Zuo Fen felt her breathing come short and fast. This voice inside her; richly-texture, male, so close it could be from a lover at the epicentre of a passionate entanglement; it caressed her.
She heard herself say aloud, ‘and the four vices’.
‘To cause a death or imprisonment without teaching can be called cruelty; to judge results without prerequisites can be called tyranny; to impose deadlines on improper orders can be thievery; and when giving in the procedure of receipt and disbursement, to stint can be called officious’.

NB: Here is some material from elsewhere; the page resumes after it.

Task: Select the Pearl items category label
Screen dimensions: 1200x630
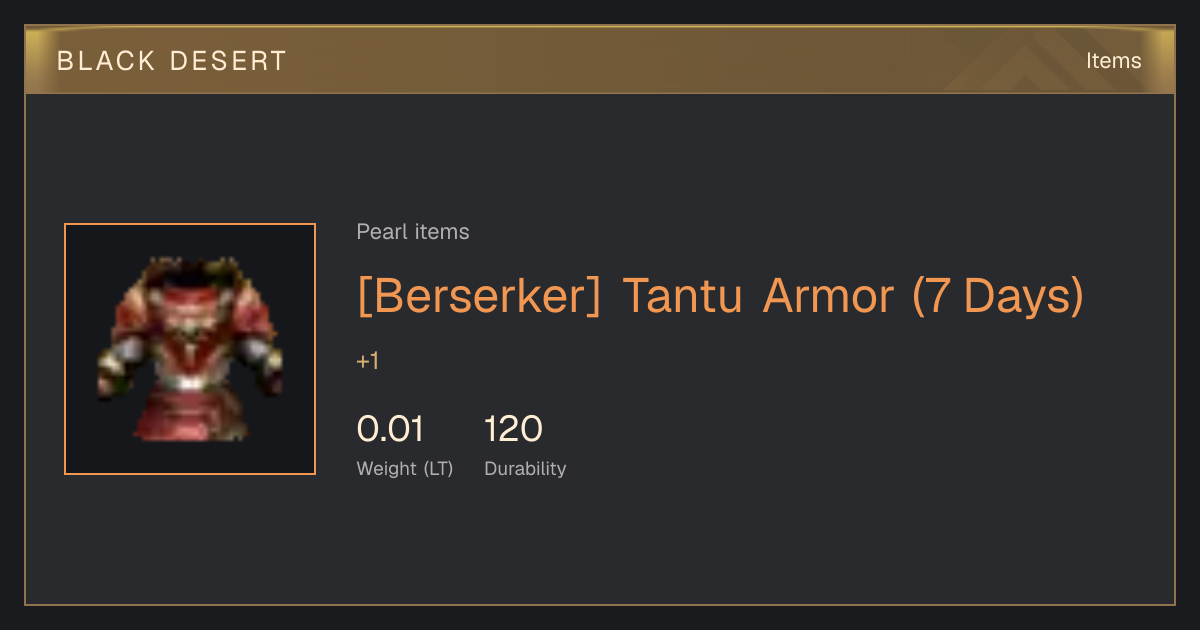Action: tap(413, 232)
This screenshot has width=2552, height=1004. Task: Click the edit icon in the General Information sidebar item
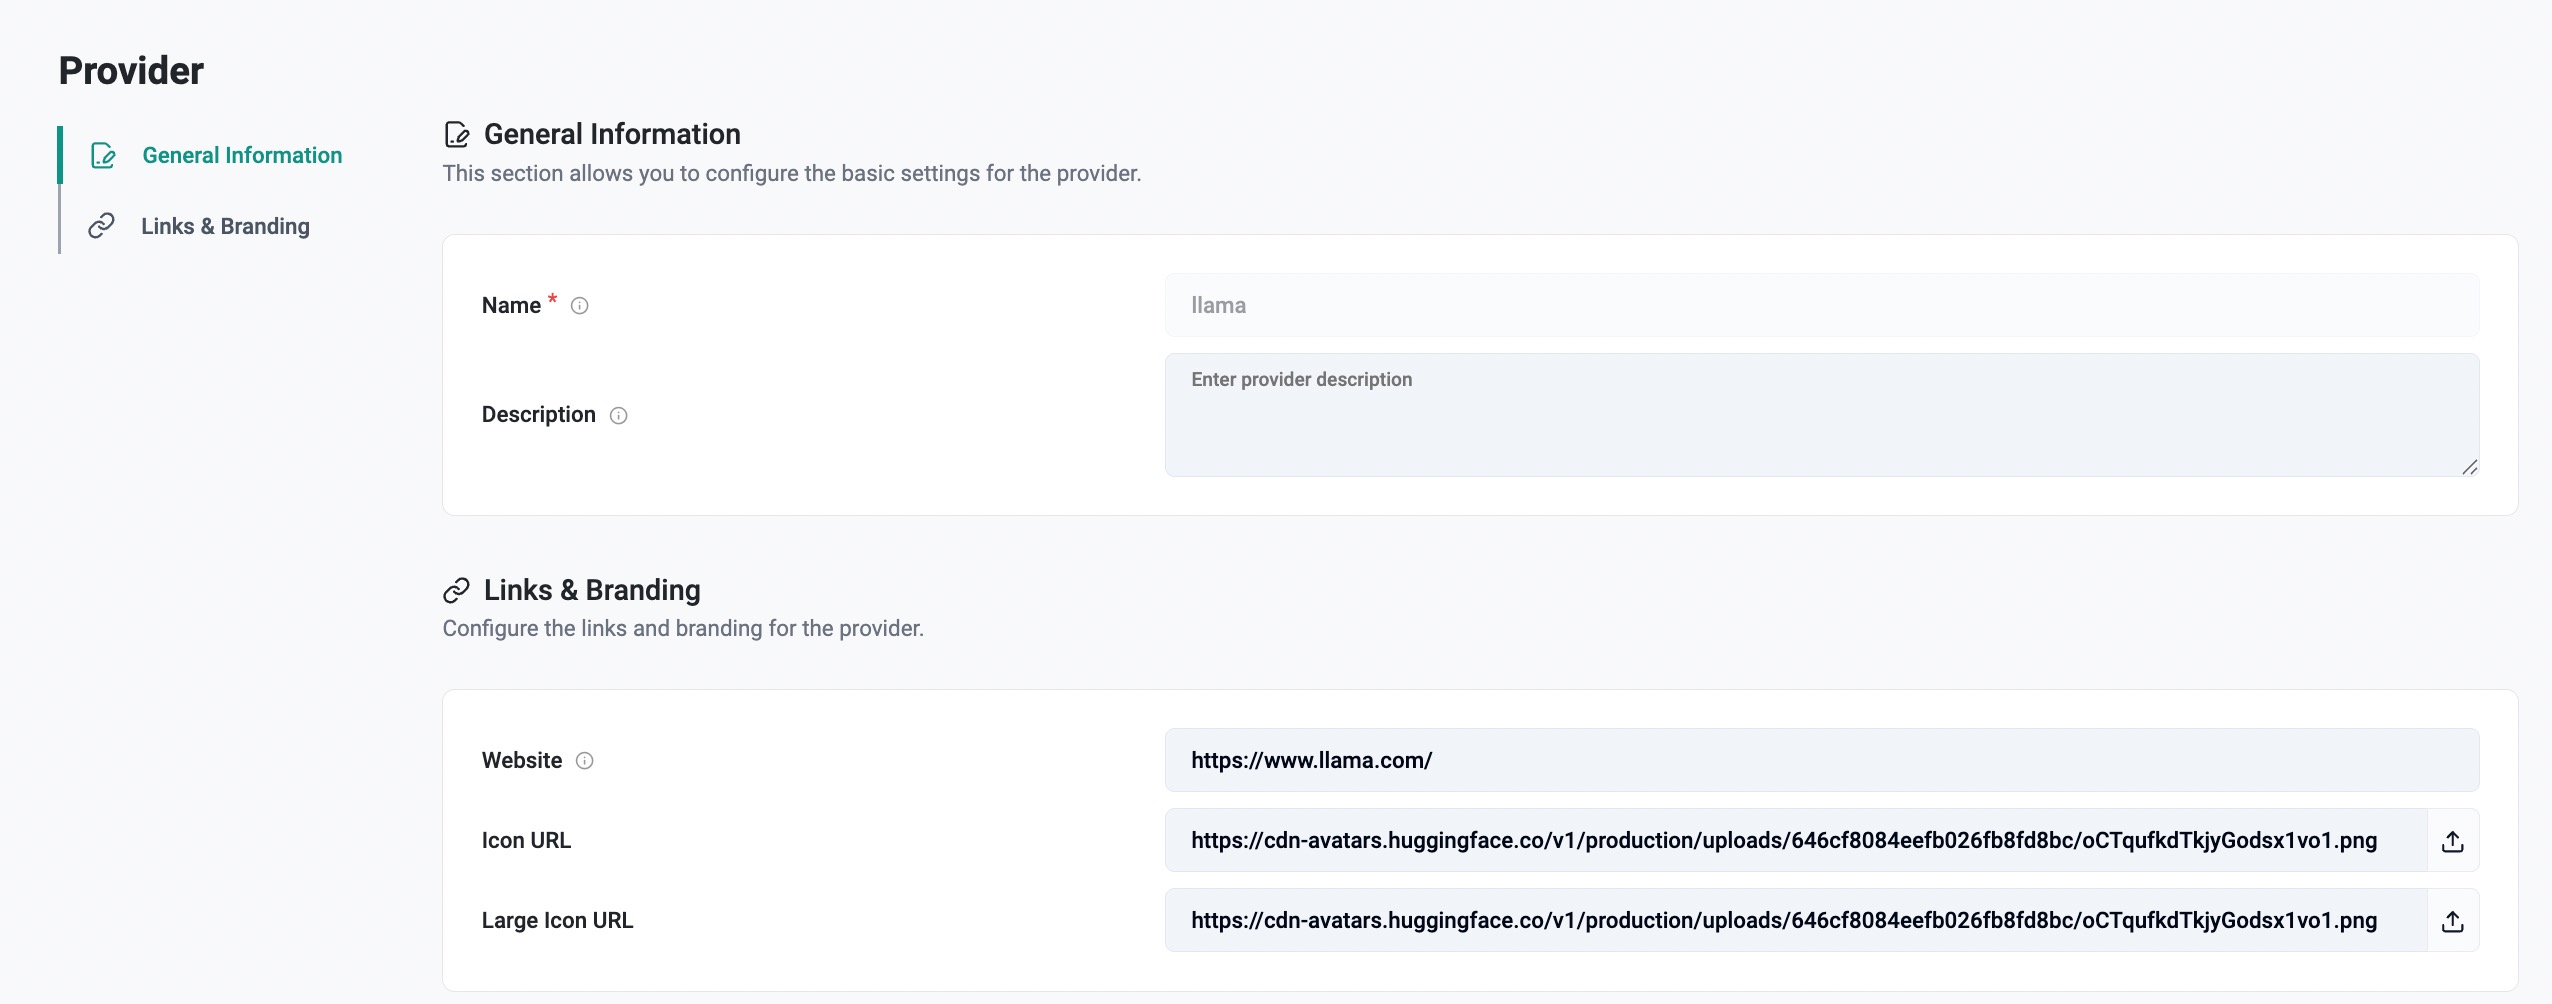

Xe Ming then appeared out of the darkness and came and sat in the folds of her night cloak, between her legs. She stroked his glistening fur.
Zuo Fen didn’t need to consult the Lu Yu on her desk. She knew this was unnecessary. She got to her feet and stepped through the curtains into an antechamber to relieve herself.
When she returned Xe Ming had assumed his porcelain figure pose. So she gathered a fresh scroll, her writing brushes, her inks, her wax stamps, and wrote:
‘I was born in a humble, isolated, thatched house,
and was never well versed in writing.
I never saw the marvellous pictures of books,
nor had I heard of the classics of earlier sages.
I am dimwitted, humble and ignorant . . ‘
As she stopped to consider the next chain of characters she saw in her mind’s eye the Purple Palace, the palace of the concubines of the Emperor. Sitting next to the Purple Chamber there was a large grey cat, its fur sprinkled with tiny flecks of white looking as though the animal had been caught in a shower of rain.
Zuo Fen turned from her script to see where Xe Ming had got to, but he had gone. She knew however that he would always be there. Wherever her imagination took her, she could seek out this cat and the words would flow.
Before returning to her new text Zuo Fen thought she might remind herself of Liu Xie’s words on the form of the Rhapsody. If Emperor Wu appeared later she would quote it (to his astonishment) from The Literary Mind and the Carving of Dragons.
*The rhapsody derives from poetry,
A fork in the road, a different line of development;
It describes objects, pictures and their appearance,
With a brilliance akin to sculpture and painting.
What is clogged and confined it invariably opens up;
It depicts the commonplace with unbounded charm;
But the goal of the form is of beauty well ordered,
Words retained for their loveliness when weeds have been cut away.